The AP (via the Los Angeles Times) is reporting that Aijalon Mahli Gomes has been released and will be sent home:
Carter Center spokeswoman Deanna Congileo said late Thursday that the former president will return to the U.S. with Aijalon Gomes. She says Gomes should be in Boston by Friday afternoon. North Korea news agency KCNA says Carter has left Pyongyang.

U.S. officials have billed Carter's trip as a private humanitarian visit to try to negotiate Gomes' release. Gomes was sentenced to eight years of hard labor in a North Korean prison for entering the country illegally from China.
More on this later (I'm in class now, learning about global health disasters). In the meantime, you can take a look at previous Gomes posts to get an idea what my thoughts are.

Oh, and don't buy his book.

UPDATE:
The New York Times has a longer article on the release, which also gets into the snub Carter experienced by not being able to sell out US interests to the DPRK meet Kim Jong-il:
Mr. Kim is grooming his youngest son, Kim Jong-un, as successor, according to South Korean officials. North Korea is to convene a congress of its ruling Workers’ Party early next month, where Mr. Kim is expected to rally popular support for his succession plans.

If confirmed, this would be Mr. Kim’s sixth trip to China, his impoverished country’s largest trading partner and aid provider. His last trip was in May, when he met President Hu Jintao during a five-day visit. North Korea and China usually do not confirm a trip by Mr. Kim until it is over.

News of the possible trip by Mr. Kim led to rampant speculation in South Korea. Possible motives cited by analysts in Seoul included the North’s need for Chinese aid because of flooding and the possibility of a decline in Mr. Kim’s health, which might have forced aides to take him to China for treatment. Many intelligence officials believe Mr. Kim had a stroke in 2008. Around the time that Mr. Kim’s train crossed the border, North Korean news media reported that China would provide emergency flood relief.

With North Korea’s relations with the South and the United States at a low point, “China is the only one Kim Jong-il can go to to seek aid,” said Kim Keun-sik, an analyst at the University of North Korean Studies in Seoul. “He badly needs aid before the party meeting to make it a national festival, as it is meant to be.”

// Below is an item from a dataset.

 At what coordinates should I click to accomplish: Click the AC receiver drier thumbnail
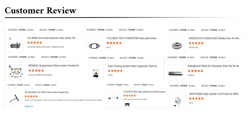pos(175,73)
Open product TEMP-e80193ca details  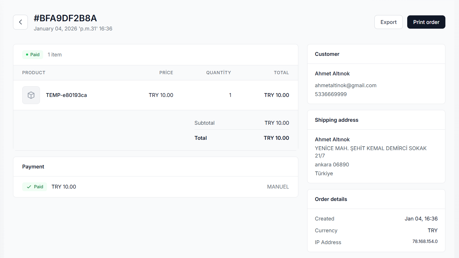click(66, 95)
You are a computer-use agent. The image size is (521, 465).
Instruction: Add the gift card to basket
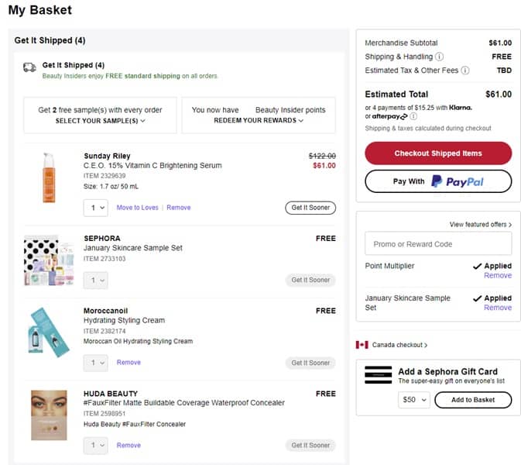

Even so, leaving North Korea without meeting Mr. Carter would be a notable breach of diplomatic etiquette, the analyst said. “A possible political message of this is that North Korea gives its priority to China over the United States,” he said.
Despite earlier reports, it looks like JC didn't feel like waiting around for KJI to get home. While I'm happy he was not able to do too much damage in order to secure Mr Gomes's release, I'm disappointed I won't be able to post a picture of the Dear Leader with our Thirty-ninth president with the headline, "Welcome back, Carter."

2 comments:

  1. Well, at least we know what the going rate for a U.S. hostage in North Korea is... photo ops w/a living ex-President.

    ReplyDelete
  2. Maybe Jimmy Carter offered to stay in his place.